My father was a poor judge of character and let himself be aligned with two men who actually did do something wrong. In his gallantry, he tried to get them out of trouble, and instead he was implicated. He thought it would be sorted out in a trial; he had full confidence in the American justice system. He was terribly wrong. He lost his store and nearly bankrupted himself with legal fees.

 

When I was 25, he was sentenced to 10 years and did four and a half. He came home a different person. A little bit shattered, a shadow of who he used to be. He was afraid to touch money. He was cripplingly anxious about his monthly meetings with his parole officer. I drove him to the Brooklyn courthouse and waited for him in the car, biting my nails one by one. He told me what to do if he didn’t come out. He was afraid he might be sent back to prison. He had been tricked before.

 

I was his youngest child, much younger than my siblings, an afterthought. I knew from my mother that he hadn’t wanted another child. That money was tight, that they had to move to a larger apartment to make room for me. Now, at 31, I was all he had.

 

While my father was in prison, I agreed to live with my mother. It was just me and my mom in the house, waiting for his return. Waiting to start my life.

 

When my father came back, the three of us were together for a little over a week. After my mother died, I wasn’t sure my father would survive.

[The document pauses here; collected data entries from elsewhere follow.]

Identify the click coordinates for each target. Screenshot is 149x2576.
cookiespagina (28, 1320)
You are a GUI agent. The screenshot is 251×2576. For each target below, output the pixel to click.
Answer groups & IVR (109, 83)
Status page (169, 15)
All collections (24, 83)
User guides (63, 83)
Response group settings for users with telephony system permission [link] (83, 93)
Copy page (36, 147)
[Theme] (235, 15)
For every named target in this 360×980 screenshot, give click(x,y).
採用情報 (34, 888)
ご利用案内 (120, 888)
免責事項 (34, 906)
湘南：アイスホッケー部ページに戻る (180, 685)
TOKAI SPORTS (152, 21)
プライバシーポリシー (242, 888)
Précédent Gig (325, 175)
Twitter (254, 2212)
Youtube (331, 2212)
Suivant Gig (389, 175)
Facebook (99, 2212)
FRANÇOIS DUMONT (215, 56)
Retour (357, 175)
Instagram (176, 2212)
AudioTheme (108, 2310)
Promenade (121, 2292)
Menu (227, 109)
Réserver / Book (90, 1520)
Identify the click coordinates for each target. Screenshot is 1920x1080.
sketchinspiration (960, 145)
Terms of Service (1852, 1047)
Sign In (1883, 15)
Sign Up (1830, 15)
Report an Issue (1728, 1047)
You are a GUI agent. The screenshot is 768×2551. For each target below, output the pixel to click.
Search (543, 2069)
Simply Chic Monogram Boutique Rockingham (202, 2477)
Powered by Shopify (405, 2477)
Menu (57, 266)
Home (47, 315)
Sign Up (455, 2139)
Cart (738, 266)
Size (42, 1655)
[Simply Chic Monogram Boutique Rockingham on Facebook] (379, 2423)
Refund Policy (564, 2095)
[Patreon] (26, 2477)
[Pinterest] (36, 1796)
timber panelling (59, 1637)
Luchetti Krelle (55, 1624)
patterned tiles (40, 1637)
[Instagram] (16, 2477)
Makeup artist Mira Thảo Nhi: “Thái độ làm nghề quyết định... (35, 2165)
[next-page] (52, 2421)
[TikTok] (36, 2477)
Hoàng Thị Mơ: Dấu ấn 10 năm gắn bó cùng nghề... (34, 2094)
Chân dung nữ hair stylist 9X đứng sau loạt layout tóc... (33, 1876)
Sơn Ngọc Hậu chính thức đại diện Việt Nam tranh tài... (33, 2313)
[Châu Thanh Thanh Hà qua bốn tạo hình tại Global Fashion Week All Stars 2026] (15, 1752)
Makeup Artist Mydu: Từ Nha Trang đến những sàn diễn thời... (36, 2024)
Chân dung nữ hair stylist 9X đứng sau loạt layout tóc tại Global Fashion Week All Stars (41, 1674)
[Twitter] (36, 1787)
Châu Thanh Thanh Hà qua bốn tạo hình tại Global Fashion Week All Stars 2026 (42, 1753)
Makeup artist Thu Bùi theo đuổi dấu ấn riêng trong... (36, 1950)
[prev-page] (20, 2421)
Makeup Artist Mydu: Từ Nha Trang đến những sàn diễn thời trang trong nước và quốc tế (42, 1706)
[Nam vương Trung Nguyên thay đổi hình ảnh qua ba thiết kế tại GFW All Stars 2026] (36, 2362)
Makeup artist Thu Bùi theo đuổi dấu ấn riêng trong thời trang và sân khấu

I was afraid he would end his life; he had mentioned a pact he had with my mother. “I need you, Dad,” I would whisper. “Okay” is all he would say.

 

Now I was home with my father, the same house I’d grown up in, but everything felt different. My father was worried about me. And I was worried about him. It was a ricochet of “Are you okay?” between us.

 

He gave me his checkbook. We sat at the round kitchen table some nights while I paid his bills and he smoked. He would ask me what was for dinner. At first, neither of us knew how to make more than eggs, French toast, and hummus. During that year without my mother, I taught myself to make some of her dishes. My dad was my taster and adjuster. “More salt,” he would say, or, “Mom didn’t use turnips,” or, “Maybe we should add lemon?”

 

My father and I were learning how to communicate without her. Friday nights we went to the movies. Once I tried to pay for our tickets. “You are my baby,” he said and put the cash in my pocket. We watched Seinfeld and Friends on Thursdays. On Sundays we went to 108th Street to buy groceries like lebne and pita bread and produce from The Purple Pickle. One time we went to Costco near JFK, but we got lost and never went again.

 

I looked through the names and addresses on our wedding list. We started with his friends. The ones he had with my mother. The friends they had made when they were newly arrived from Lebanon, new immigrants learning a new language.

 

I said, “Litsia Angel.” He carefully wrote the name with a flourish. Then I read him the address and watched as he wrote it. The ink smudged a little when he got to the end. We both winced.

 

My dad handed it to me. I blew on it and placed it to the side.

 

“Should I do it over?” he asked.

 

“No, let’s just keep going.” I liked it the way it was.

 

While my father was in prison, he wrote me almost every day. On the days that I didn’t get a letter, my mind raced with scenarios of why. Most of the time it was because he couldn’t find a pencil. Sometimes he was transferred without warning to another prison, and his belongings, including his pencil, were confiscated. On the days that I received a letter, I would carry it around in my coat pocket or pressed in the book I was reading, like a talisman. I looked at it several times a day. Even though it was in pencil, it was still beautiful to see. I read and re-read his words. Each one so important. He ended each letter telling me how much he loved me, writing something in Arabic because there was no equivalent in English. “Lose,” he would write, his nickname for me, pronounced Lo-zay, meaning almond in Arabic, “I love you iktir,” so much. The Arabic suited his handwriting better. It looked like calligraphy.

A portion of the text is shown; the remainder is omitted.